**TASK DETAILS**
Reproduce every line of the data below word for word, leaving out the pictures.

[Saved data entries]
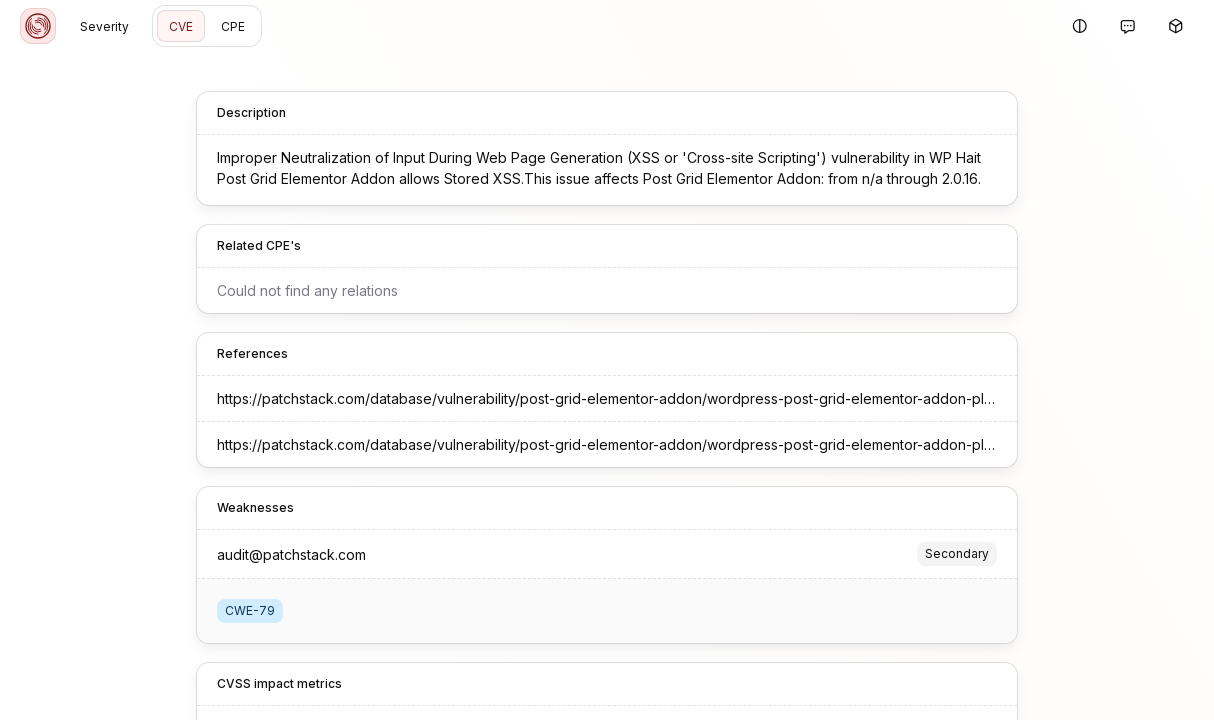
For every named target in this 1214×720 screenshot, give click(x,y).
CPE (233, 26)
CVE (181, 26)
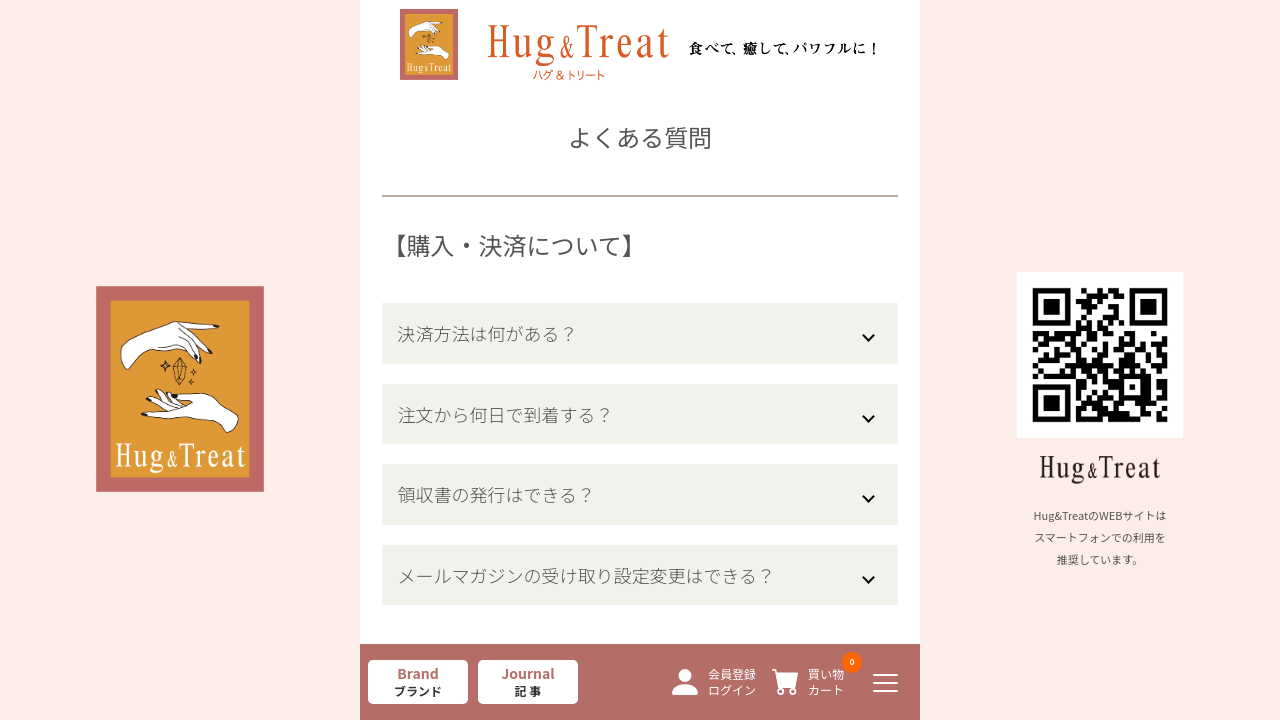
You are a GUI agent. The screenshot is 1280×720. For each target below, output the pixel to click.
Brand (418, 681)
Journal (528, 681)
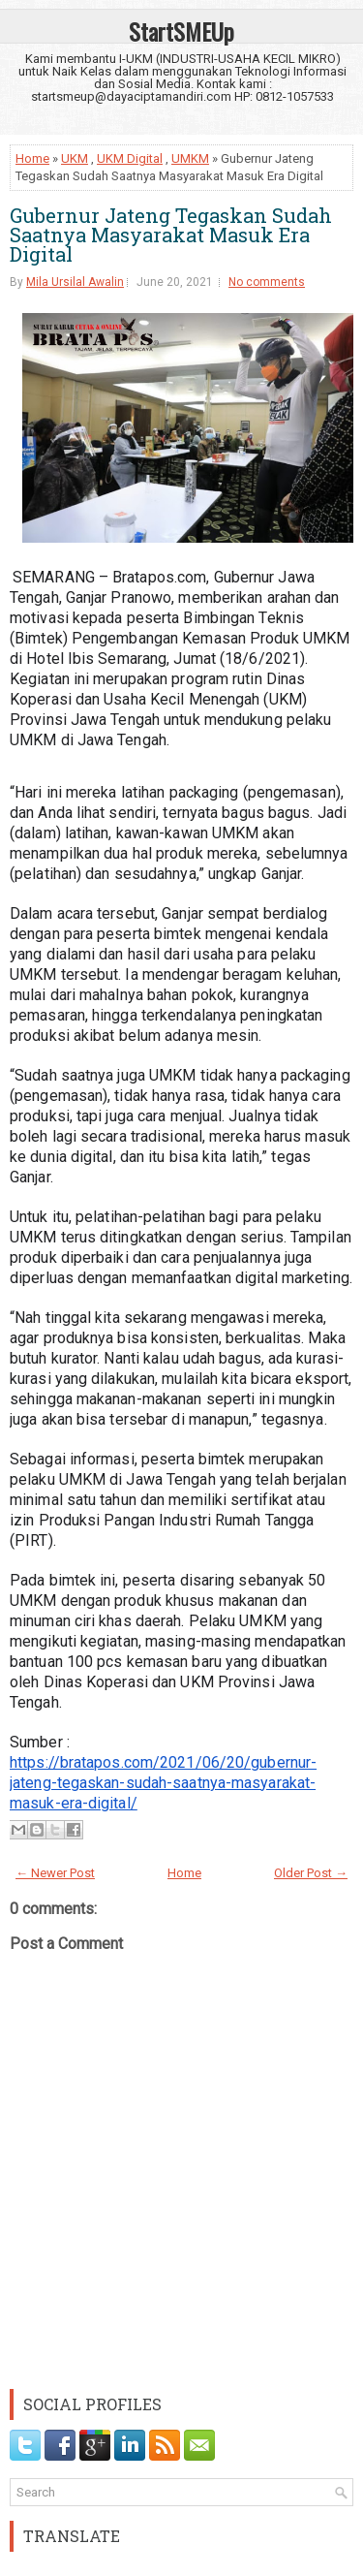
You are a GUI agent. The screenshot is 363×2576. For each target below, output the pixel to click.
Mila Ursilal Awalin (75, 282)
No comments (266, 282)
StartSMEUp (181, 31)
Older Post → (311, 1873)
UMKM (190, 158)
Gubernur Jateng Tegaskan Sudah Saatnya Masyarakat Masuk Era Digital (171, 234)
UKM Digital (130, 158)
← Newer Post (55, 1873)
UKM (74, 158)
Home (32, 158)
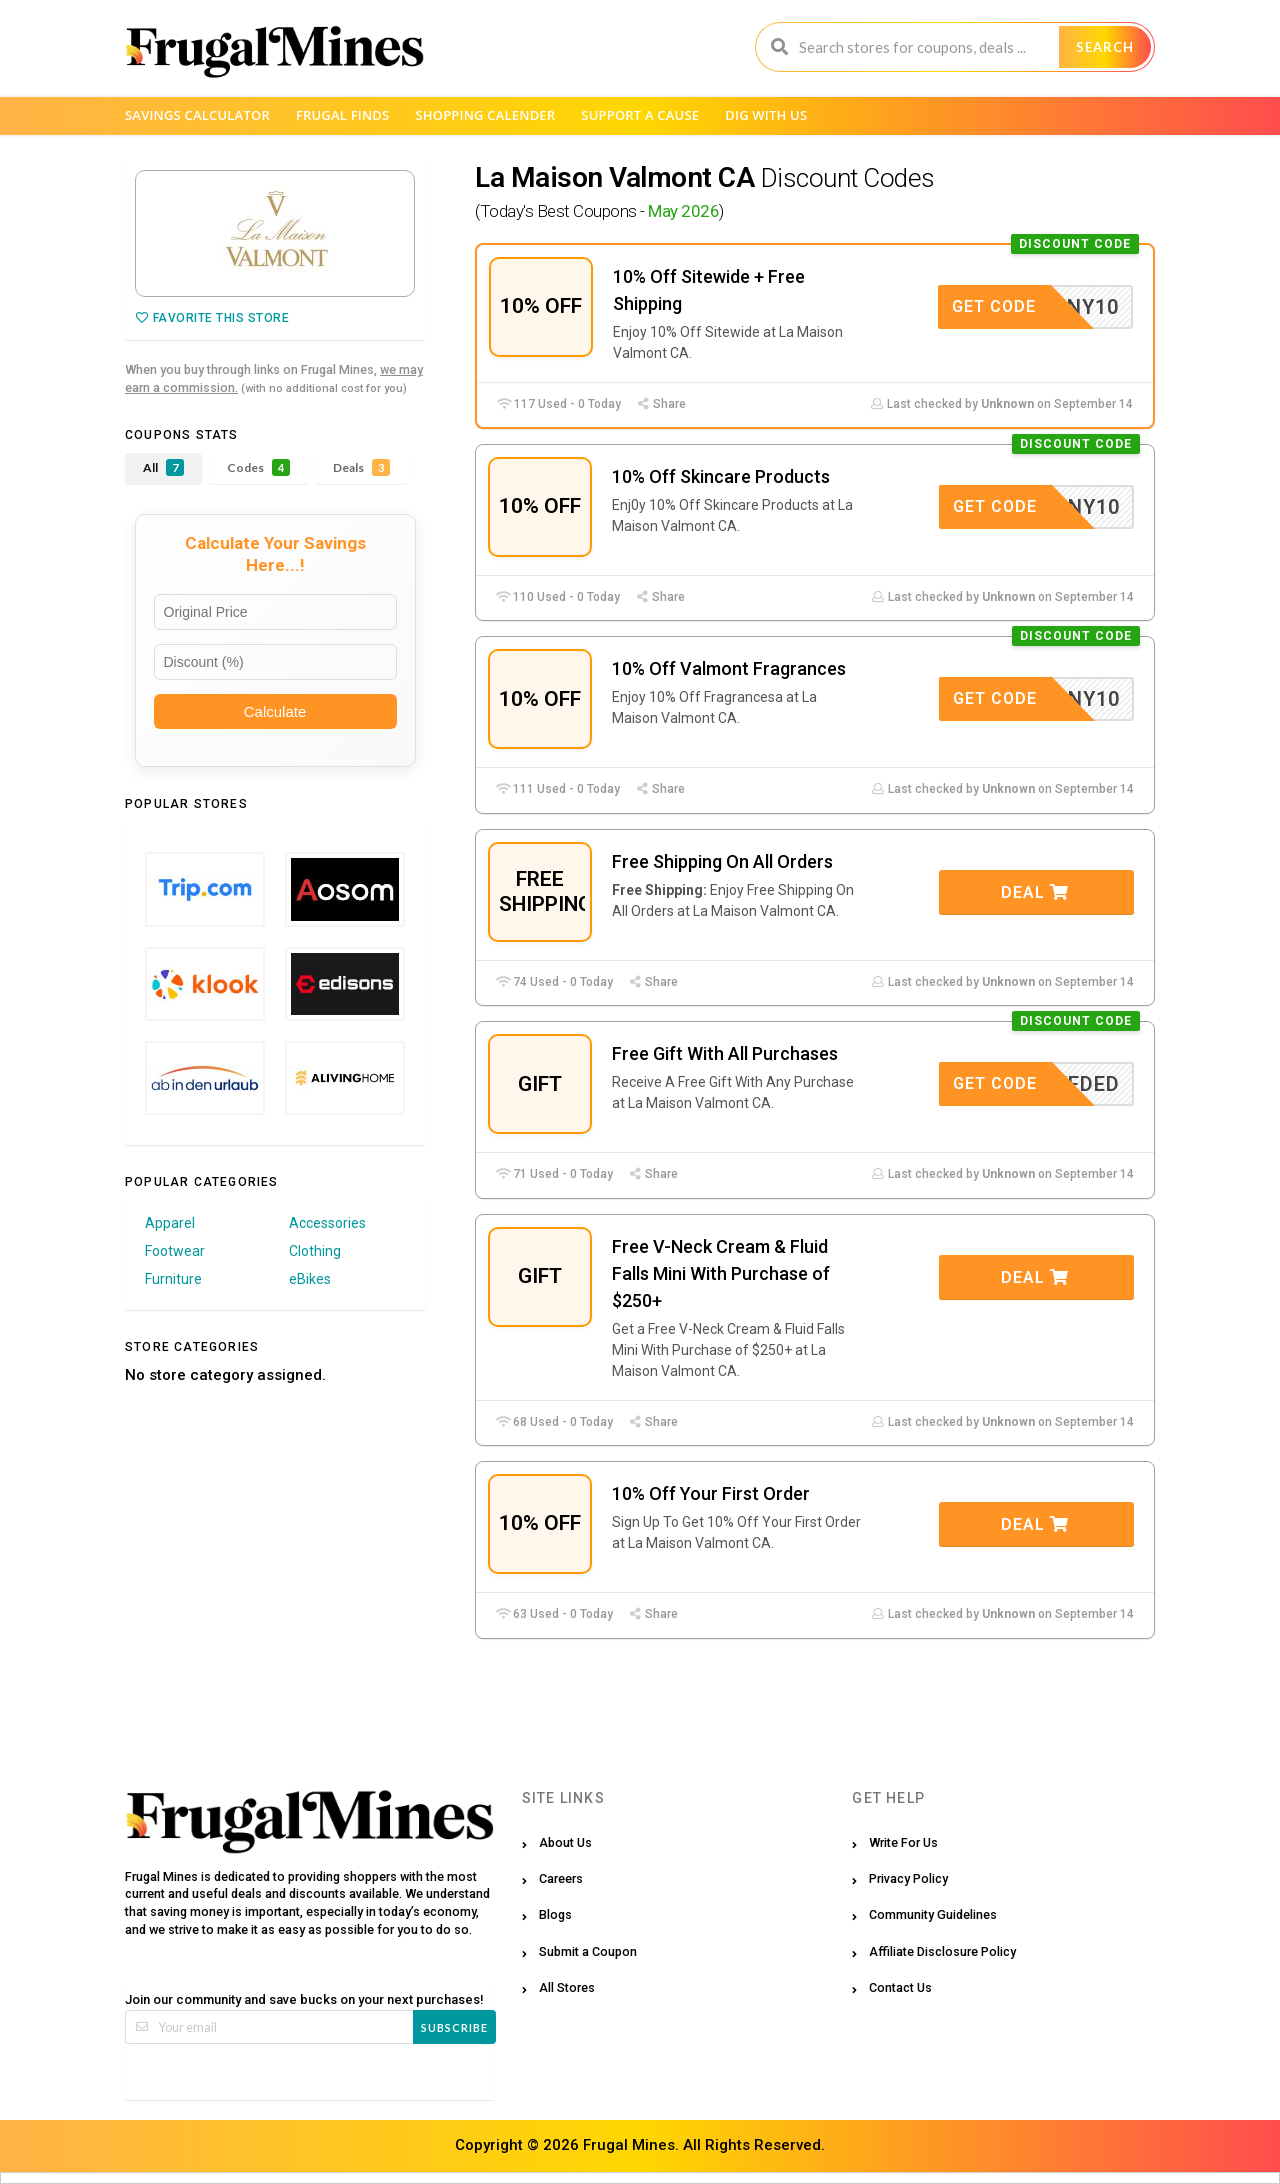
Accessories (327, 1223)
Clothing (315, 1251)
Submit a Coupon (588, 1951)
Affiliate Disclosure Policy (942, 1951)
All (163, 467)
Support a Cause (640, 115)
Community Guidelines (933, 1914)
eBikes (310, 1279)
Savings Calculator (197, 115)
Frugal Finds (343, 115)
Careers (561, 1878)
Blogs (555, 1914)
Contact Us (900, 1987)
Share (661, 404)
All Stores (567, 1987)
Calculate (275, 711)
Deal (1035, 892)
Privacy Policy (908, 1878)
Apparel (170, 1223)
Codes (258, 467)
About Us (565, 1842)
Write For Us (903, 1842)
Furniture (173, 1279)
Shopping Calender (485, 115)
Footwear (175, 1251)
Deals (361, 467)
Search (1105, 47)
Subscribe (454, 2027)
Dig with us (766, 115)
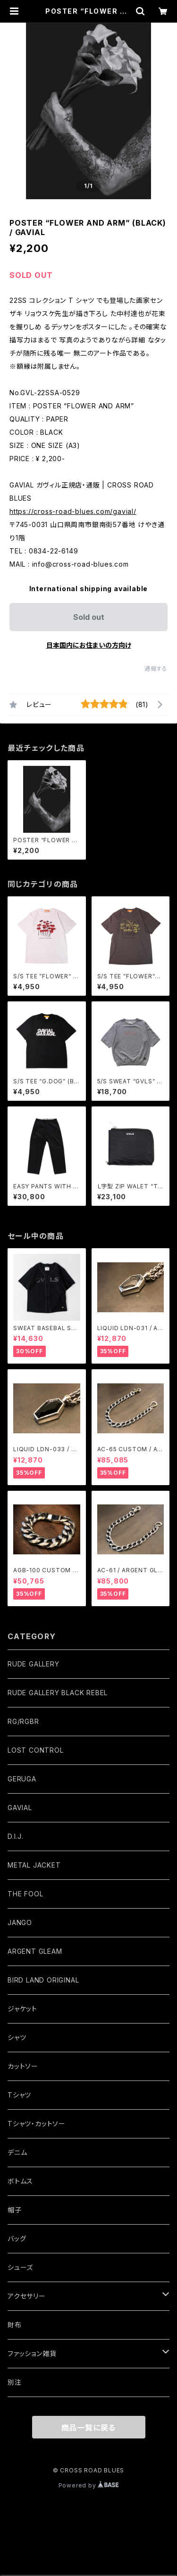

**FULL ANSWER**
For every named target in this 1214×720 screenshot, give click(x,y).
CPE (233, 26)
CVE (181, 26)
You are a GUI agent. The screenshot is 1280×720. For each target below, output the pixel to click.
Brand (418, 681)
Journal (528, 681)
You are a GUI agent. The screenshot is 363×2576. For each target below, output the pixel to click.
Mila Ursilal Awalin (75, 282)
No comments (266, 282)
StartSMEUp (181, 31)
Older Post → (311, 1873)
UMKM (190, 158)
Gubernur Jateng Tegaskan Sudah Saatnya Masyarakat Masuk Era Digital (171, 234)
UKM Digital (130, 158)
← Newer Post (55, 1873)
UKM (74, 158)
Home (32, 158)
Accessories (327, 1223)
Clothing (315, 1251)
Submit a Coupon (588, 1951)
Affiliate Disclosure Policy (942, 1951)
All (163, 467)
Support a Cause (640, 115)
Community Guidelines (933, 1914)
eBikes (310, 1279)
Savings Calculator (197, 115)
Frugal Finds (343, 115)
Careers (561, 1878)
Blogs (555, 1914)
Contact Us (900, 1987)
Share (661, 404)
All Stores (567, 1987)
Calculate (275, 711)
Deal (1035, 892)
Privacy Policy (908, 1878)
Apparel (170, 1223)
Codes (258, 467)
About Us (565, 1842)
Write For Us (903, 1842)
Furniture (173, 1279)
Shopping Calender (485, 115)
Footwear (175, 1251)
Deals (361, 467)
Search (1105, 47)
Subscribe (454, 2027)
Dig with us (766, 115)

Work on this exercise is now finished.